Adobe, which has spent the last few years trying to dig out of a deep hole of vulnerabilities and buggy code, is making a major change to Flash, adding a sandbox to the version of the player that runs in Firefox. The sandbox is designed to prevent many common exploit techniques against Flash.
The move by Adobe comes roughly a year after the company added a sandbox to Flash for Google Chrome. Flash, which is perhaps the most widely deployed piece of software on the Internet, has been a common attack vector for several years now, and the attacks in some cases have been used to get around exploit mitigations added by the browser vendors. The sandbox is designed to prevent many of these attacks by not allowing exploits against Flash to break out into the browser itself.

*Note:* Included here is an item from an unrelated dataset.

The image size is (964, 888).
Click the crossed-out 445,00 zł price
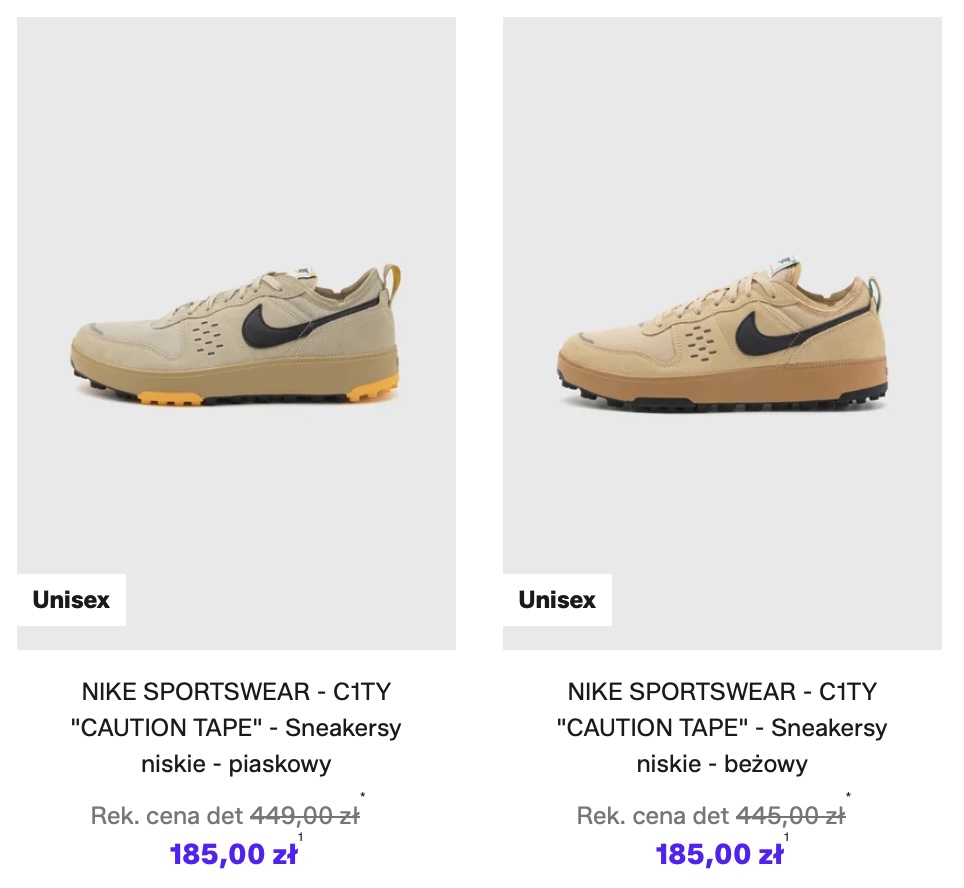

The version of Flash for Firefox that includes a sandbox is now in beta form, and is only available to developers and not end users. The final version should be available for users later this year, Adobe said.
“The design of this sandbox is similar to what Adobe delivered with Adobe Reader X Protected Mode and follows the same Practical Windows Sandboxing approach. Like the Adobe Reader X sandbox, Flash Player will establish a low integrity, highly restricted process that must communicate through a broker to limit its privileged activities. The sandboxed process is restricted with the same job limits and privilege restrictions as the Adobe Reader Protected Mode implementation. Adobe Flash Player Protected Mode for Firefox 4.0 or later will be supported on both Windows Vista and Windows 7,” Adobe’s Peleus Uhley said.

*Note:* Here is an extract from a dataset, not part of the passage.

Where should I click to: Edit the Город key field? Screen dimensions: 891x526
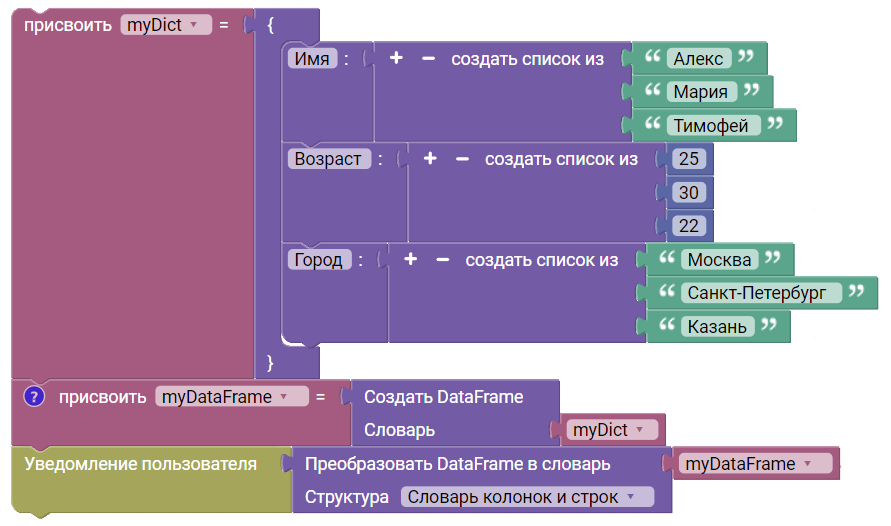[319, 260]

Adobe officials have said that the introduction of the sandbox in Adobe Reader X, known as Protected Mode, was one of the more important security advances for protecting the company’s users. Uhley said that in the more than 14 months since Reader X was released, the company has not seen a single successful public exploit against the application, which is a major change fron previous versions of Reader, which were common attack targets.

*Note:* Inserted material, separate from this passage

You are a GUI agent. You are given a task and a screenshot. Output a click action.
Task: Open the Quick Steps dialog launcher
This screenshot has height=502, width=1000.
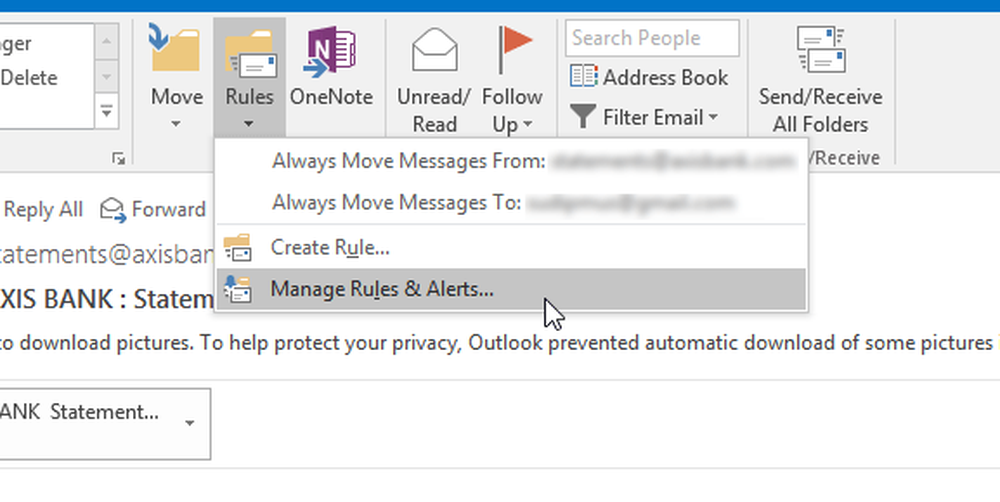click(x=119, y=158)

In a speech at the Kaspersky Lab-Threatpost Security Analyst Summit in Cancun last week, Brad Arkin, the senior director of product security and privacy, said that rather than trying to eliminate every possible security bug, Adobe was more interested in making it difficult for attackers to exploit such flaws.
“[Writing a completely secure application] is completely infeasible for the size programs we’re talking about. We’re trying to figure out what sort of mitigations we can put in place that drive up the cost of these exploits,” Arkin said. “My goal isn’t to find and fix every security bug. It’s to drive up the cost of writing exploits. We invest a lot of time in building up mitigations that increase the cost and complexity of writing exploits that will become reliable.”
One of the methods for accomplishing that is including a sandbox, which can prevent attackers from being able to use a Flash bug to compromise a user’s browser.